PROBLEM DESCRIPTION: Copy the lines below word for word, starting at the line that contains "At what coordinates should I click to accomplish: Click" and ending at the line that contains "I will pos(1293,109).", with both of those lines included.

SOURCE DATA:

──────

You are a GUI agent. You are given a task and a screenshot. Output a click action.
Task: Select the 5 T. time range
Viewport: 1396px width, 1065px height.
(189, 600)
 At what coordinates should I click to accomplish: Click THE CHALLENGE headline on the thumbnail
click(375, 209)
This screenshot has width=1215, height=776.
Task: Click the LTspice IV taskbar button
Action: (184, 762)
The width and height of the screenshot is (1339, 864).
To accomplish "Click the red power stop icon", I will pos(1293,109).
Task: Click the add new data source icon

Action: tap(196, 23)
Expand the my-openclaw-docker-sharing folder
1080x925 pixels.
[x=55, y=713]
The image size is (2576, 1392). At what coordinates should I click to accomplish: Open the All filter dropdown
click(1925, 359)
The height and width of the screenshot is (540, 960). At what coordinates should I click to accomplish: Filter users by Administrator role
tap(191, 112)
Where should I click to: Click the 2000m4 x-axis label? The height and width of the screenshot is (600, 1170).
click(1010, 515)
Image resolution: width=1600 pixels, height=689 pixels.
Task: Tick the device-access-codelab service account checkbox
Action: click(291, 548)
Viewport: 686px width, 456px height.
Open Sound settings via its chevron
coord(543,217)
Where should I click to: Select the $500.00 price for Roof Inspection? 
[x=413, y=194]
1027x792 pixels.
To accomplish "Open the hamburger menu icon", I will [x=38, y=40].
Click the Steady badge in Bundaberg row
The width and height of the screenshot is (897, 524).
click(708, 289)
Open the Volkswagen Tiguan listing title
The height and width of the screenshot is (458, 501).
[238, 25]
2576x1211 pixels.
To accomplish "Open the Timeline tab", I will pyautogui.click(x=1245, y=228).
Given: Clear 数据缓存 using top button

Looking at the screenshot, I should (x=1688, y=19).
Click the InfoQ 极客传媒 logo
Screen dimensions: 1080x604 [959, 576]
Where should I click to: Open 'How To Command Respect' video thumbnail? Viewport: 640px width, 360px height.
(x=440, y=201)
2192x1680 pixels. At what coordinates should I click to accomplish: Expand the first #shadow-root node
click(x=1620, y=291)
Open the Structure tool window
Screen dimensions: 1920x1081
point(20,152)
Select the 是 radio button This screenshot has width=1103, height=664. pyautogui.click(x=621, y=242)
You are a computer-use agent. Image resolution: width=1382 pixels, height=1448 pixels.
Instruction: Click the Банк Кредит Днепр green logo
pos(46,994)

──────

EXERCISE OUTPUT:
 At what coordinates should I click to accomplish: Click THE CHALLENGE headline on the thumbnail
click(375, 209)
This screenshot has width=1215, height=776.
Task: Click the LTspice IV taskbar button
Action: (184, 762)
The width and height of the screenshot is (1339, 864).
To accomplish "Click the red power stop icon", I will pos(1293,109).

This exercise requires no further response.